Both Naseri and Wang reportedly dedicated part of the press conference to condemning the United States. America engaged in a 20-year war against the Taliban that began after the September 11, 2001, jihadist attacks committed by al-Qaeda, a Sunni jihadist organization with close ties to the Taliban. The war ended in August after President Joe Biden broke an agreement that President Donald Trump had approved with the Taliban that would have seen American troops out of the country on May 1, 2021.
Biden extended the war and claimed he would withdraw troops in September.

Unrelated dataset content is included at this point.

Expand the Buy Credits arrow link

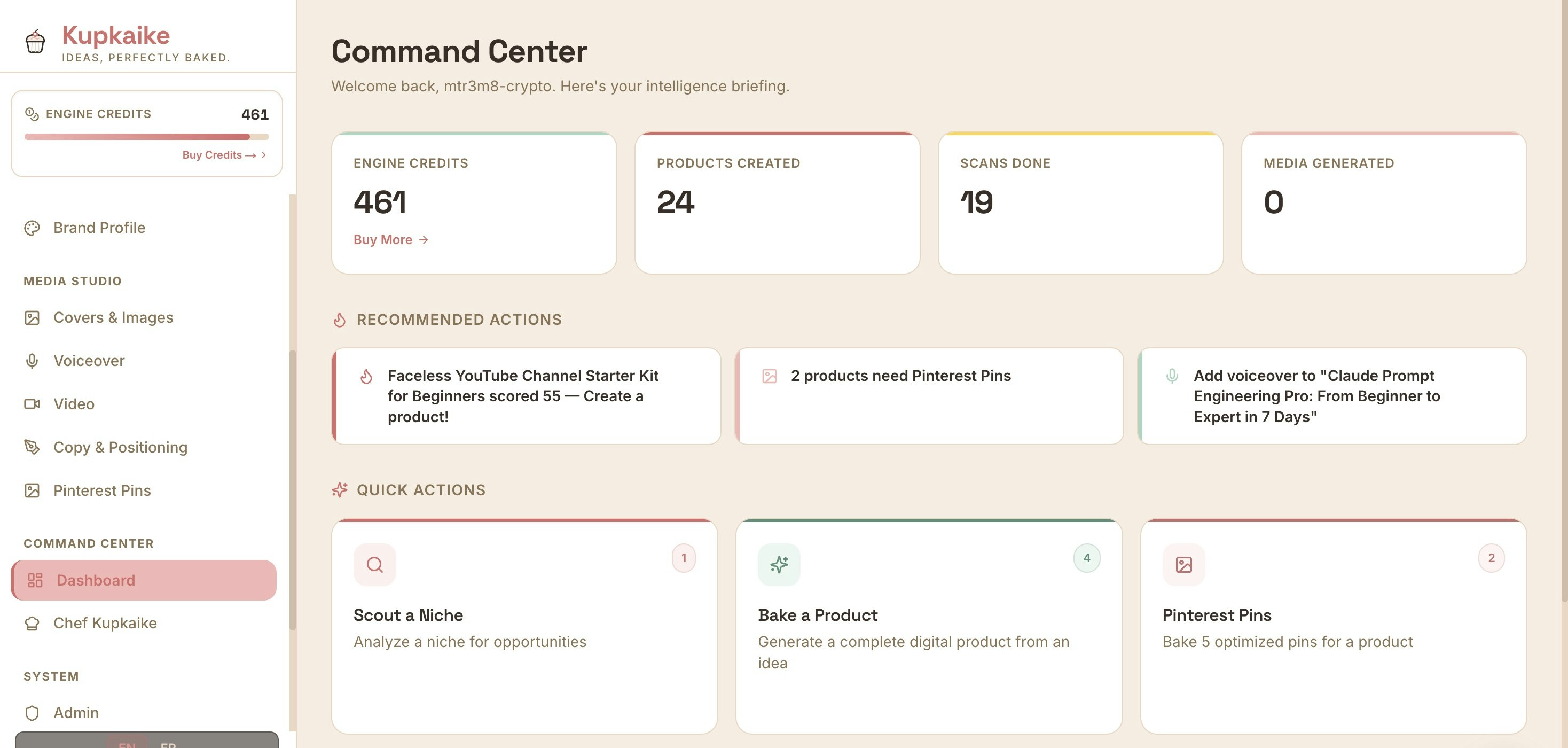point(264,155)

By August 15, the Taliban, having launched a national campaign to retake land from the American-backed government, had reached the Kabul city line, sending now-former President Ashraf Ghani fleeing.
While Taliban officials have insisted they want friendly ties to America and American foreign investment, the Chinese envoy went out of his way to blame America for all of Afghanistan’s current woes.

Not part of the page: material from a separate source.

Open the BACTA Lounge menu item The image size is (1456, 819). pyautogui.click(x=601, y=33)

“The US military intervention in Afghanistan has brought deep disaster to Afghan people, and their irresponsible withdrawal has created more problems for Afghanistan which is the culprit of the current plight of Afghanistan,” Wang said at the event on Tuesday, according to Tolo News. “However the US not only ignored the disaster faced by the Afghan people, but also refused to return the assets of the Afghan people.”

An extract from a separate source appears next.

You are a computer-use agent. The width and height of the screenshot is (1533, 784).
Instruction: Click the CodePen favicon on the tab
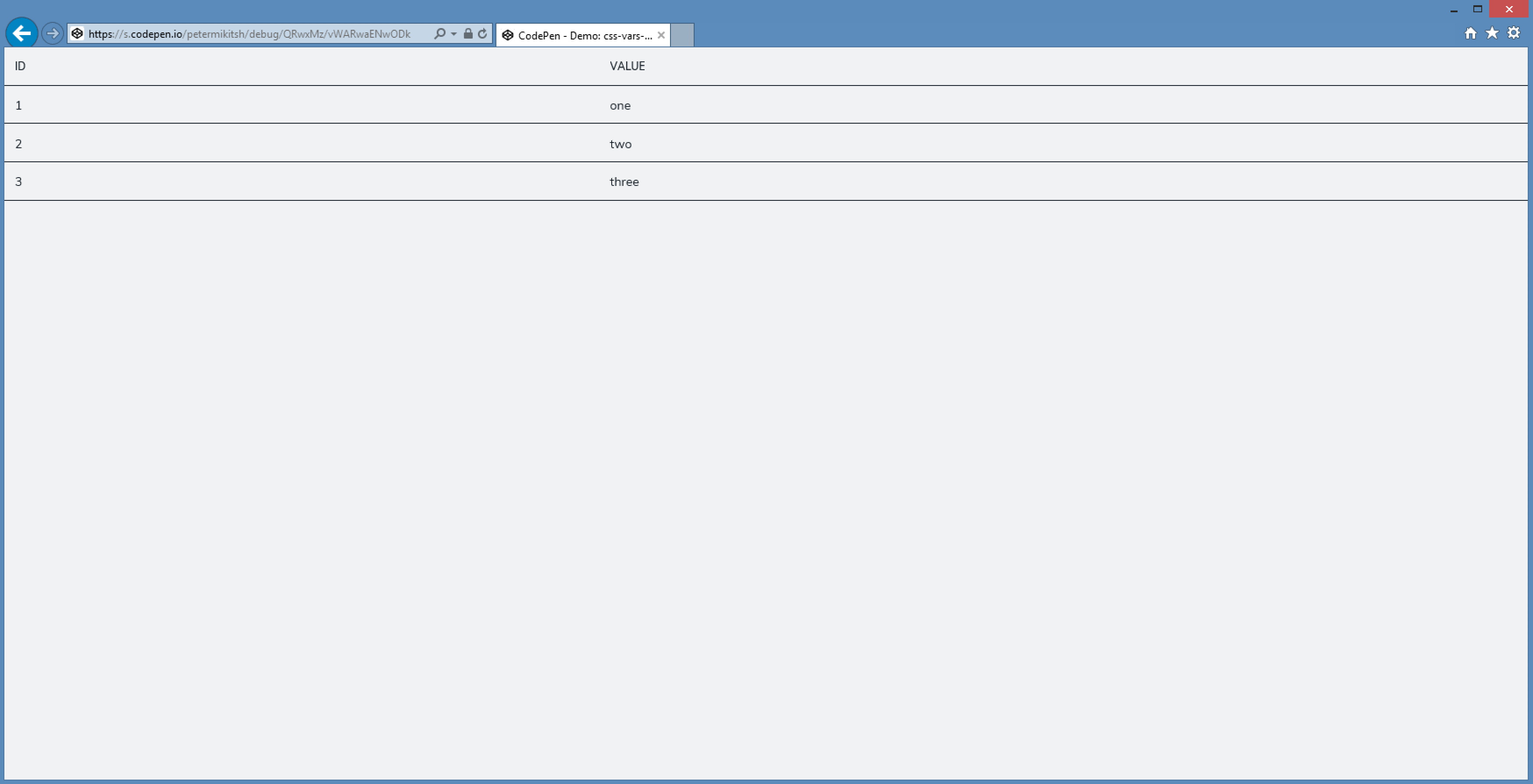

The “assets” in question are Afghan government assets that the American government – as well as international institutions like the World Bank and IMF – have refused to give the Taliban as no state actor or the United Nations considers the Taliban the government of Afghanistan.
Wang did not address the fact that Biden’s government nearly immediately allocated $55 million in humanitarian aid to Afghanistan in the aftermath of the earthquake, significantly more than what China has contributed.
“The United States is the single largest humanitarian donor in Afghanistan, providing more than $774 million in humanitarian assistance in Afghanistan and for Afghans in the region since mid-August, including more than $573 million from USAID [the U.S. Agency for International Development],” a U.S. government statement noted on June 28. “USAID’s Disaster Assistance Response Team, based in the region to lead the humanitarian response in Afghanistan, continues to coordinate the U.S. response to the earthquake, and is supporting U.S. partners to ensure aid is reaching the most vulnerable.”
America’s contributions to aiding the impoverished Afghan people, who the U.N. has warned found themselves in a far more vulnerable state following the Taliban’s takeover, have done little to keep the jihadists from enthusiastically courting China. In August, shortly after seizing Kabul, Taliban representatives told reporters that they sought a close relationship with the communist regime.
“We are ready to exchange views with China on how to forge ahead in terms of boosting our mutual relations, establishing peace in the region, and its assistance in the reconstruction of Afghanistan,” Taliban spokesman Suhail Shaheen said at the time. “China, our great neighboring country, can have a constructive and positive role in the reconstruction of Afghanistan and also in the economic development and prosperity of the people of Afghanistan. It is expected [that] China [will] play its role.”
China, through its state media arms, transparently expressed an interest in working with the Taliban to exploit Afghanistan’s rich mineral resources.
“Rare-earth metals in Afghanistan were estimated to be worth anywhere between $1 trillion and $3 trillion in 2020,” the Global Times, a Chinese government propaganda outlet, reported in August. “China may ‘align itself with Taliban and try to exploit Afghanistan’s rare-earth metals,’ US media outlet CNBC reported on Tuesday, citing an investment analyst’s so-called ‘warning.’”
The Global Times did not challenge that expectation.
Rare-earth metals are pivotal for some of China’s most lucrative exports, including battery parts for high-end electronics and environmental “green” technology like electric vehicles.